Das Augenmerk der Wasserburger Kommunalpolitik im 19. Jahrhundert lag vornehmlich auf der Verbesserung der sozialen Verhältnisse, der Ausbau der öffentlichen Infrastruktur und der Erhaltung öffentlicher Einrichtungen „in baulicher und funktionaler Hinsicht“.[1] Auch die Stadtbrände 1874 und 1885 richteten das Augenmerk auf die Kernstadt. Die Erweiterung des Stadtraums in diesem Zeitraum verlief entsprechend ohne grundlegende stadtplanerische Vorgaben entlang der Verkehrswege, wodurch eine klare Abgrenzung der Stadt nach außen zunehmend verloren ging.[2] Der Topographie der Stadt entsprechend, konnte sich die Siedlungstätigkeit vorwiegend auf zwei Bereiche konzentrieren: zum einen das Gebiet entlang der Innschleife und der sog. Schopperstadt (BK!), zum anderen das Gebiet jenseits der Roten Brücke. Hier hatte sich bereits durch den Hopfenanbau im Stadtgebiet seit Ende des 18. Jahrhunderts Brauereibetriebe mit Sommerkellern am Kellerberg und Gasthäusern, sowie vereinzelt Gewerbebetriebe angesiedelt.(R!)

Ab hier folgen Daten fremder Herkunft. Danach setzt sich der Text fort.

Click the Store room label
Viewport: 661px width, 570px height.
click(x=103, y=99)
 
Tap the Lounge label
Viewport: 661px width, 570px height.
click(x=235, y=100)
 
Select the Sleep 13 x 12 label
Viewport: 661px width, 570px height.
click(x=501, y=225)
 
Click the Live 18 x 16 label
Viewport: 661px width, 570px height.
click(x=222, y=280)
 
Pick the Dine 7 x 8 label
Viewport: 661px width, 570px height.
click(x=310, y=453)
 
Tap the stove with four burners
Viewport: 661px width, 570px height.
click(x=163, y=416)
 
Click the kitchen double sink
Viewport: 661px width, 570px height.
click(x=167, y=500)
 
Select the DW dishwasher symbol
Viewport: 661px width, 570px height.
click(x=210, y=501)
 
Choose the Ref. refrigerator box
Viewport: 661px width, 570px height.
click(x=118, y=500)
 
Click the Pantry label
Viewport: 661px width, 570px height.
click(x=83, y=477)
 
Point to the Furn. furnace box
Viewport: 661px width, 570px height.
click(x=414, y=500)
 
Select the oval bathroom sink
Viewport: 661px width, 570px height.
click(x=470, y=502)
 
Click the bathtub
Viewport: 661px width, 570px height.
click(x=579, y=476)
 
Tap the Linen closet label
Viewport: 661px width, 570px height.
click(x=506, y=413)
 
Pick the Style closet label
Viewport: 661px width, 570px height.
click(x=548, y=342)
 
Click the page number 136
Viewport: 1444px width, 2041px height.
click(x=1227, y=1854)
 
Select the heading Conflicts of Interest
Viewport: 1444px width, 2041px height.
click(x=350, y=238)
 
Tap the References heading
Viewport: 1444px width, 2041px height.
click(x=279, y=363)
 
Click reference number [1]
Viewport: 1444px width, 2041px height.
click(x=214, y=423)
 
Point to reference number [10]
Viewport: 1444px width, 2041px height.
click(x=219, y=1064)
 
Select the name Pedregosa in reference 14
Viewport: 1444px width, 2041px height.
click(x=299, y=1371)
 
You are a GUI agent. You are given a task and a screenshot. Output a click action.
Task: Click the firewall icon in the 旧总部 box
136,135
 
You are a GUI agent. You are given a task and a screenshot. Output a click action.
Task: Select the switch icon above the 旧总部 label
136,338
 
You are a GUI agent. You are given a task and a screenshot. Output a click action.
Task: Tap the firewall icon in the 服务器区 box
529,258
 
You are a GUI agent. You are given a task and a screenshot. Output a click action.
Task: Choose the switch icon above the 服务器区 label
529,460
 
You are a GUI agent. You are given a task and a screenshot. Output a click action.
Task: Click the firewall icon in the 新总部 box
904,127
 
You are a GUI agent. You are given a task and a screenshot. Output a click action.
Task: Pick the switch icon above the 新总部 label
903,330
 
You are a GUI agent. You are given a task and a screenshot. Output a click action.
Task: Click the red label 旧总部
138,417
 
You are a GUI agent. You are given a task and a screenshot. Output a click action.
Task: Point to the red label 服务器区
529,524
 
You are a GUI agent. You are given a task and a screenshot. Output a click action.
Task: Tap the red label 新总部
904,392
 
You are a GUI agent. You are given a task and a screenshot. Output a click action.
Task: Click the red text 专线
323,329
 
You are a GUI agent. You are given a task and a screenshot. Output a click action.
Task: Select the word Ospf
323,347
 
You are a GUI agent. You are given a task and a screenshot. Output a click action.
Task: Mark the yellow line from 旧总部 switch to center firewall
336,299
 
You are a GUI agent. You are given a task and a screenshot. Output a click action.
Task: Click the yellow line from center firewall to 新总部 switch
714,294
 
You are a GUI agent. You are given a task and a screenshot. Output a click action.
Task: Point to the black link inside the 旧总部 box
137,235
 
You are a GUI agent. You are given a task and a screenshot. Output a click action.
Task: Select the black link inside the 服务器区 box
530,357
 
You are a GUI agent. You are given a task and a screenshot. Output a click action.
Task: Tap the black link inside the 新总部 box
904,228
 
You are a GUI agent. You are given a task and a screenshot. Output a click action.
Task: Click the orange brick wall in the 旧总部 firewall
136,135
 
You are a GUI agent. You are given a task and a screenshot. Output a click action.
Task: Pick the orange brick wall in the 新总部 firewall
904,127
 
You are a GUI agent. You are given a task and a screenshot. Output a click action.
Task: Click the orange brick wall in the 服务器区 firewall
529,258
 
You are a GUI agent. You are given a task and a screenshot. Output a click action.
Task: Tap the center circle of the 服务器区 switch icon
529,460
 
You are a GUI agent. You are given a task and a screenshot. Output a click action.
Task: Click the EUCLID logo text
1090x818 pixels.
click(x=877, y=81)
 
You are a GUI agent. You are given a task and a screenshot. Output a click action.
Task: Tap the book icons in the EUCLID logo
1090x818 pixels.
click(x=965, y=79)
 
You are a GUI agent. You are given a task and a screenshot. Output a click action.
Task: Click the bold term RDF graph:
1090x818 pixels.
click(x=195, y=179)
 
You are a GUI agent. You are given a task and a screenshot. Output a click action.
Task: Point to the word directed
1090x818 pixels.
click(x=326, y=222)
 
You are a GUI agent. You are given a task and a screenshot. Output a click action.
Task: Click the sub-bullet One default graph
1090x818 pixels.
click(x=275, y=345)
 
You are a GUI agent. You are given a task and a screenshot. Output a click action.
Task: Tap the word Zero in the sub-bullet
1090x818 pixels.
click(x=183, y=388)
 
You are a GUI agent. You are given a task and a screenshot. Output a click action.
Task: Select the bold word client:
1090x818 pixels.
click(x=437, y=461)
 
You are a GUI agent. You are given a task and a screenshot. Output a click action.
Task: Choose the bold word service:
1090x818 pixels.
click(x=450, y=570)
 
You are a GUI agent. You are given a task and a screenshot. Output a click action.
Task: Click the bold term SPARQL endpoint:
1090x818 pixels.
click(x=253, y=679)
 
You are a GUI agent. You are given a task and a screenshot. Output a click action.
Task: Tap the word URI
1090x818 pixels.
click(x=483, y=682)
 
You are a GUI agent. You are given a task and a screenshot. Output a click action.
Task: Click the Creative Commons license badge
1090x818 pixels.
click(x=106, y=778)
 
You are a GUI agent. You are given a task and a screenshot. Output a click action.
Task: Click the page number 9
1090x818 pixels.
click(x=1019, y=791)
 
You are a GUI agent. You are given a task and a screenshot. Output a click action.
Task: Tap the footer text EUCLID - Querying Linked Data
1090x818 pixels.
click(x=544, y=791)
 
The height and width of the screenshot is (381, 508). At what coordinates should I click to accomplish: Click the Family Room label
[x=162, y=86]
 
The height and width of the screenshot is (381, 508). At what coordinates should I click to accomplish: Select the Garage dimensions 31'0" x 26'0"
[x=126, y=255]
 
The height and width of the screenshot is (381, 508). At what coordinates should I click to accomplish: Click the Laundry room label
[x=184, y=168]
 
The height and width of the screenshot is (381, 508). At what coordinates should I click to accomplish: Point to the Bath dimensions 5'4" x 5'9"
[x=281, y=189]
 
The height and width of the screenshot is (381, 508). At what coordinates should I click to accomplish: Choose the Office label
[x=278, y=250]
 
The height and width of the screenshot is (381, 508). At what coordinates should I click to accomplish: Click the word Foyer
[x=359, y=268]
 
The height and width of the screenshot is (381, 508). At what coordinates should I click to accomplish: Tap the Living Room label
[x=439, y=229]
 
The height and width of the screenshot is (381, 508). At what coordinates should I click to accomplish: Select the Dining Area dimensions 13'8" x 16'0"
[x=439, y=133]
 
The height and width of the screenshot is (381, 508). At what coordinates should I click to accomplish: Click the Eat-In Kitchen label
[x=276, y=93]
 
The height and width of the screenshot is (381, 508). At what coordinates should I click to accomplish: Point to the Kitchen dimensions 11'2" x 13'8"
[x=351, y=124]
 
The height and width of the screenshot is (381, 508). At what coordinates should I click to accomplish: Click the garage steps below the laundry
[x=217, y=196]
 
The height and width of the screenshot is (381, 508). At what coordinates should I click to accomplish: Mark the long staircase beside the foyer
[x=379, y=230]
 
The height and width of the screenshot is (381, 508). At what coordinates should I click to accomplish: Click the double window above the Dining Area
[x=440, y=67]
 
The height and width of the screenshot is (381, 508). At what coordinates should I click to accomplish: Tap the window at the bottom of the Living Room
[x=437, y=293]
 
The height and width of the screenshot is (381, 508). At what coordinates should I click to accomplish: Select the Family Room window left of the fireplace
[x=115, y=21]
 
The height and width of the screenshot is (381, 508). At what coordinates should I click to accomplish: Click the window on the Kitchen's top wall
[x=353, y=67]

Im Gebiet jenseits des Inns lassen sich zwei unterschiedliche Aspekte der Bebaung des ausgehenden 19. Jahrhunderts verorten: zum einen musste die Stadt Wasserburg als Verwaltungssitz des Bezirks Wasserburgs bestimmte öffentliche Gebäude vorhalten, die zum Teil auch am Stadtrand entlang der Verkehrswege errichtet wurden. Beispiele hierfür sind das Forstamt und das Rentamt (Finanzamt). Zum anderen erlebte man hier einen - wenn auch begrenzten - "Drang zur Natur". Zentral war dabei das Zusammenspiel mit dem Fremdenverkehr. Im Einzugsbereich Münchens waren so abgelegene Villen zunächste zur Sommerfrische und als Rückzugsort entstanden. Sukzessive siedelte sich wohlhabendes Klientel an, aus Einzelvillen wurden "Villenlandschaften"; der Bau von Eisenbahnstrecken verstärkte diese Entwicklung.[3].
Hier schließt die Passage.